En lugar de obsesionarnos por lo que la tecnología es capaz de hacer, tal vez deberíamos volver a preguntarnos qué tipo de educación necesita hoy la humanidad. Una educación que forme ciudadanos críticos, comprometidos socialmente, sensibles ante la deshumanización, capaces de habitar un mundo incierto con esperanza y responsabilidad, para involucrarse activamente en la construcción de una sociedad más justa y mejor. Una educación donde la inteligencia se valore en la capacidad de comprender, cuidar, imaginar y actuar.
Educamos en y para la complejidad. No dejemos que la fascinación tecnológica nos haga olvidar que lo más importante de la educación sigue siendo profundamente humano.
Porque educar no es programar, es acompañar. No es automatizar, es provocar pensamiento. No es responder rápido, es aprender a hacer preguntas que importan.

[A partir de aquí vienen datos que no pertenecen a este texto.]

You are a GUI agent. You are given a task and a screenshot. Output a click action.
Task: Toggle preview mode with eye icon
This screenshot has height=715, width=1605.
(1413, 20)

En un mundo saturado de datos, lo que más necesitamos son personas capaces de discernir, de cuidar, de imaginar futuros más justos y habitables.
La inteligencia artificial puede ayudarnos a organizar contenidos o a detectar patrones de aprendizaje. Pero solo la inteligencia natural, la que se cultiva en el aula, en el encuentro con el otro, en la palabra compartida y en la experiencia vivida, puede sostener una educación con sentido.
Seamos conscientes del presente, coherentes en su comprensión, pero no descuidemos lo esencial, lo que no se puede automatizar: la mirada, la escucha, el asombro, la pregunta, la emoción, la ética, el pensamiento crítico. Todo aquello que nos hace verdaderamente humanos.